Our country is considered one of the leaders of the global anti-nuclear movement.
– It is probably impossible to imagine what Kazakhstan would have been like now without the closure of the test site and the anti-nuclear initiatives of Nazarbayev. The Kazakh people never cease to thank him in their prayers for, besides some strategic concerns, this decision was made out of concern for future generations. That is, it is not only a matter concerning world peace, but also the fate of hundreds of thousands of people. In addition, the state has been providing support to all the victims of the nuclear testing.
– Returning to the historic decision of 1991 to close the Semipalatinsk nuclear test site, please pay attention to the details in this document. Everyone knows the first point, but then there are also a number of specific instructions. Firstly, to transform the testing ground into a research center, and secondly, to take measures for the socio-economic development of the region, social protection as well as improving living conditions and medical services for the population. The Soviet Union collapsed soon after and the burden of the costs fell on the shoulders of a young but sovereign Kazakhstan.

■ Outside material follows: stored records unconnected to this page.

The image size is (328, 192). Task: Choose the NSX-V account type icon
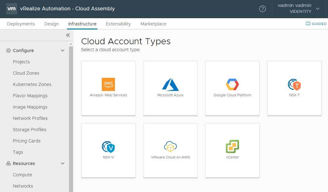[108, 147]
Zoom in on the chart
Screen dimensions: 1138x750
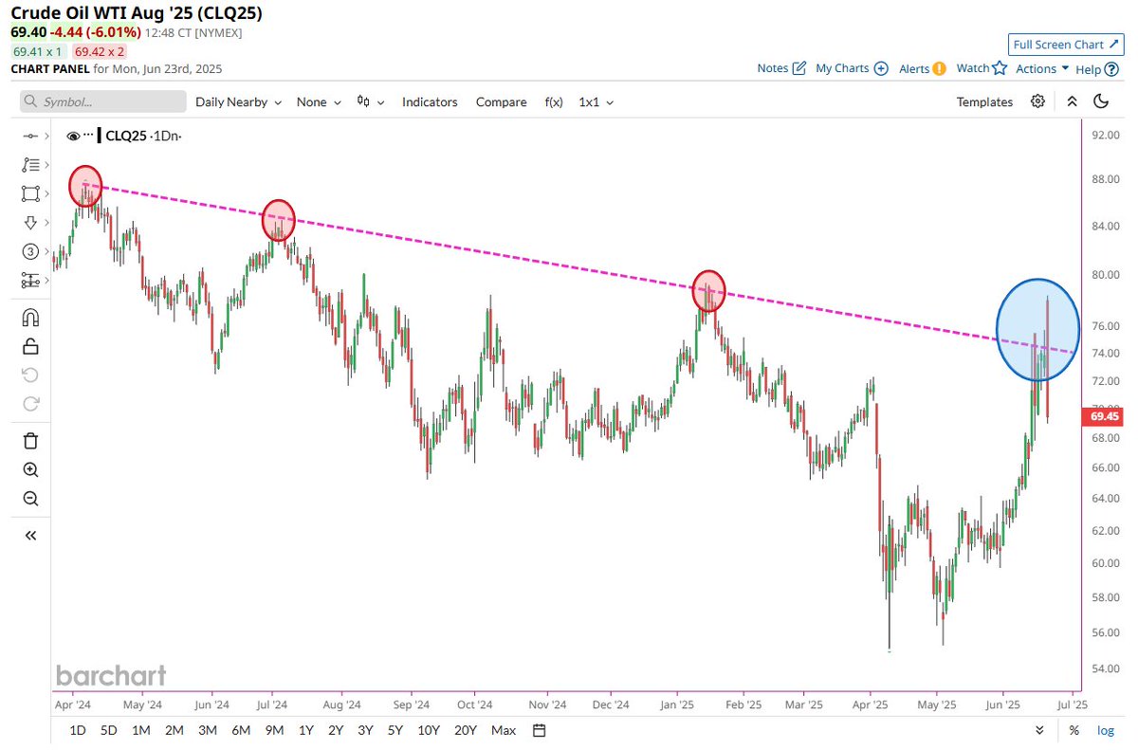pos(29,469)
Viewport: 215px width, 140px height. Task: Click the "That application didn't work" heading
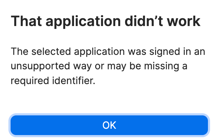(x=106, y=21)
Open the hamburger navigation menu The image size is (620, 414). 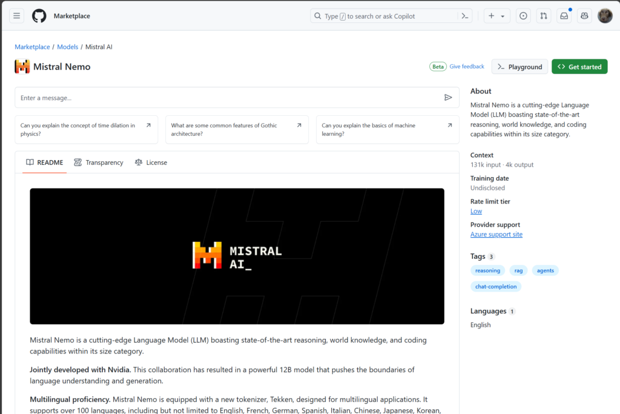point(17,16)
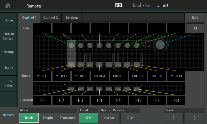Viewport: 207px width, 124px height.
Task: Go to next track with right arrow
Action: 195,118
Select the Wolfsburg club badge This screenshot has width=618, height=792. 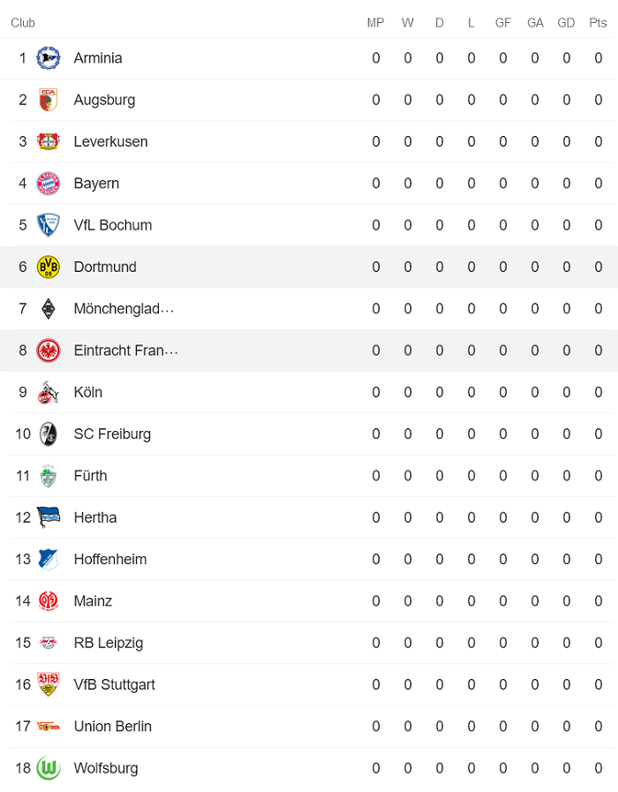49,768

In Kazakhstan, the Law on Social Protection of Citizens who Suffered from Nuclear Tests at the Semipalatinsk Nuclear Test Site is currently in force, which establishes the status of citizens and classification of territories affected by long-term nuclear explosions and determines the types of compensation and benefits people are entitled to.
The closure of the nuclear test site and the abandonment of nuclear weapons are important political and economic decisions. Without these measures taken by the Elbasy, Kazakhstan would not enjoy the same level of respect it has now in the international arena. There would be no multibillion foreign investments as a reward for Kazakhstan’s efforts, no joint innovative projects in various sectors of the economy. Instead of building a progressive, dynamic and modern Kazakhstan, budget funds would have been spent on maintaining an aging military industrial complex capable of mass destruction, a system that is alien to human nature itself.
Nazarbayev made a historically justified choice, since the main trump cards of Kazakhstan are “not the country’s impressive reserves of weapons of mass destruction, but openness, peacefulness, sanity and moral authority.”